**Enunciado:**
Imprime sin ningún cambio el fragmento del texto de lectura que comienza en "El bosque ha" y termina en "misión de Dios.".

**Texto de lectura:**

□ □ □ □ □

El bosque ha sido mi cuna, desde pequeño recorriendo con familiares árboles y colinas, reconociendo pájaros, explorando riachuelos y cuevas. No logro recordar cuándo empezó el deseo de amar la naturaleza, pero lo sentía totalizante, como escribe Casaldáliga: “Habréis de amarlo todo, todos, todas”.
Al principio entendía nuestra vida cristiana en el mundo como personajes épicos que arriesgan todas las vidas de un videojuego, una tras otra, para lograr alcanzar un objetivo, la misión de Dios.
Estudiando informática, me entusiasmaba ser también creador, programando mundos 3D que calcasen la candidez de la luz de una ventana, la belleza de un rostro o las sombras de un vaso de agua. Pero a Dios no lo encontraba en esas fascinantes copias, sino en el tiempo compartido con rostros que sufrían en las calles de la ciudad, o defendiendo a las víctimas de guerras de este mundo. Al final, en lugar de entrar a trabajar en una productora de videojuegos, elegí el seminario diocesano, mi único referente para esta llamada misionera e inconcreta, teñida de África y de entrega, que me llevó años más tarde a descubrir la Compañía de Jesús.

□ □ □ □ □

**Datos:**
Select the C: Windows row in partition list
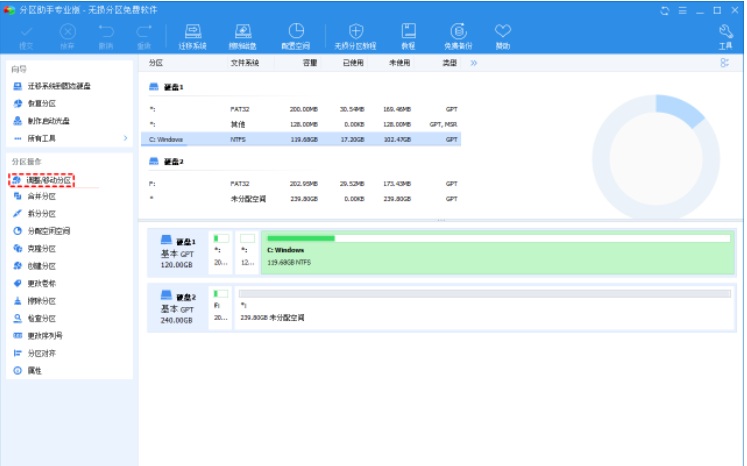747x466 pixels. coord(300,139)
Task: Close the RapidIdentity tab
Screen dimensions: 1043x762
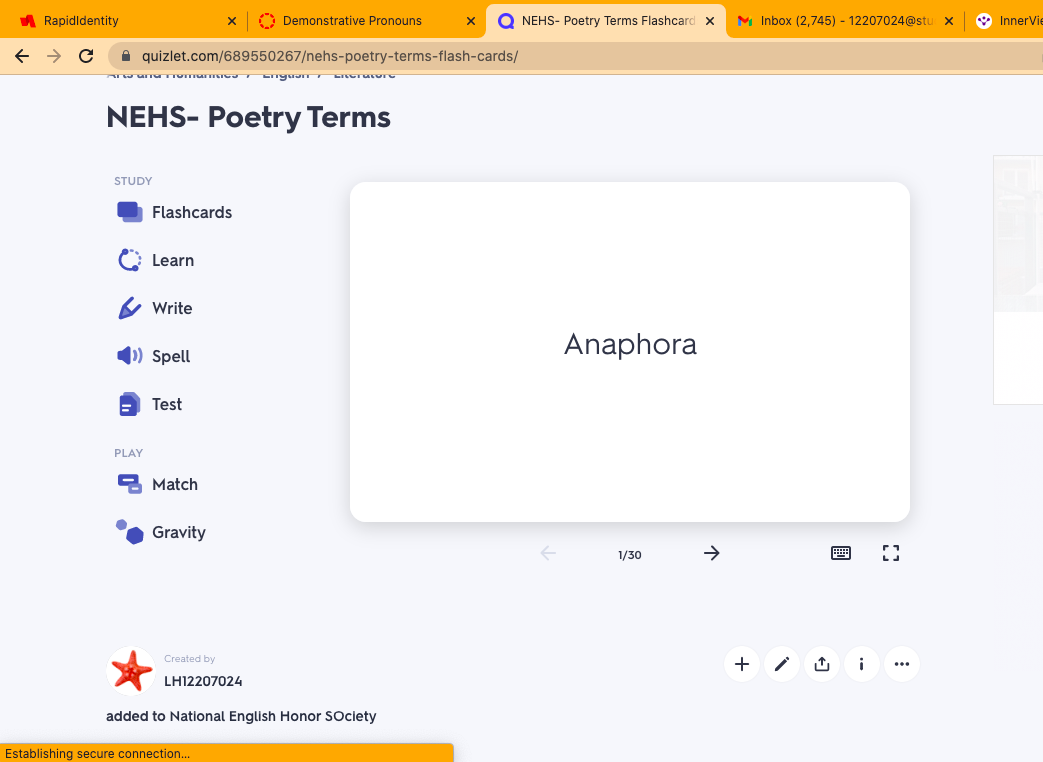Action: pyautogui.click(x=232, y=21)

□ □ □ □ □

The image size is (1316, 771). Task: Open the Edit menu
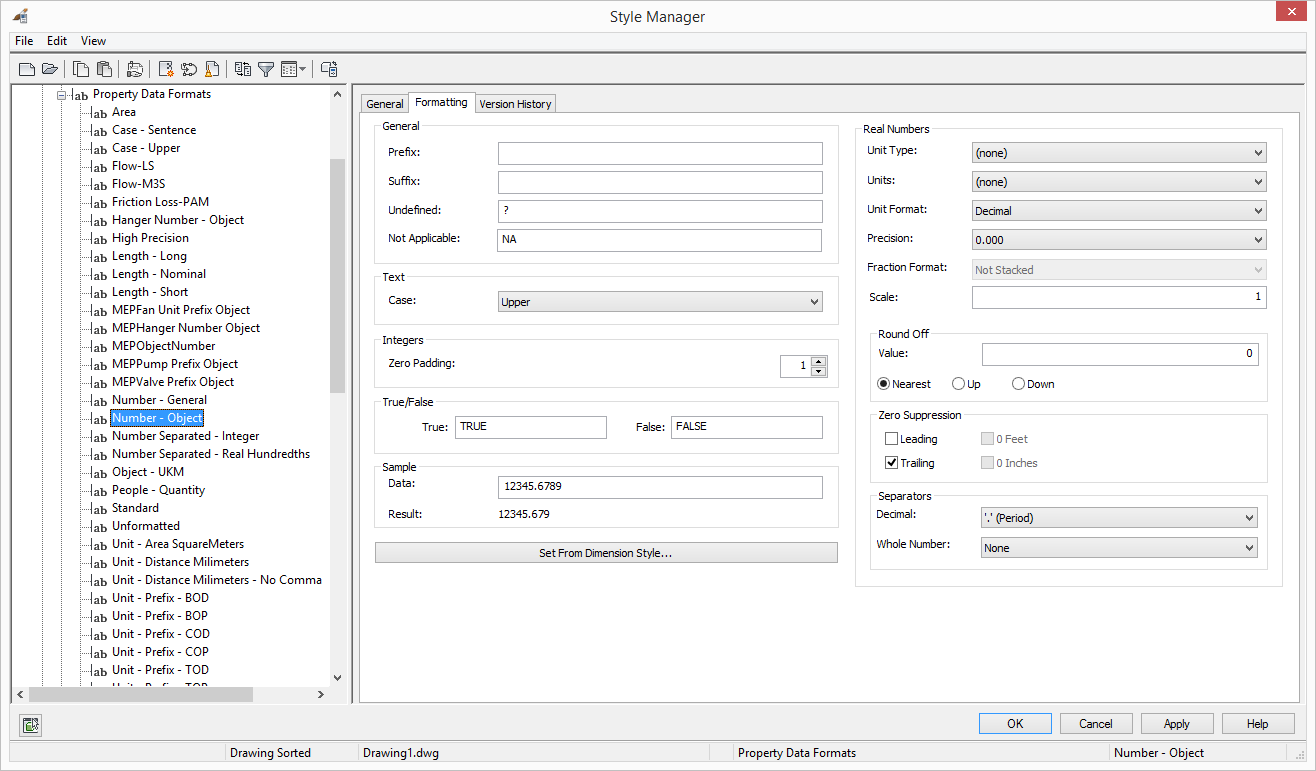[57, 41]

□ □ □ □ □

**Respuesta:**
El bosque ha sido mi cuna, desde pequeño recorriendo con familiares árboles y colinas, reconociendo pájaros, explorando riachuelos y cuevas. No logro recordar cuándo empezó el deseo de amar la naturaleza, pero lo sentía totalizante, como escribe Casaldáliga: “Habréis de amarlo todo, todos, todas”.
Al principio entendía nuestra vida cristiana en el mundo como personajes épicos que arriesgan todas las vidas de un videojuego, una tras otra, para lograr alcanzar un objetivo, la misión de Dios.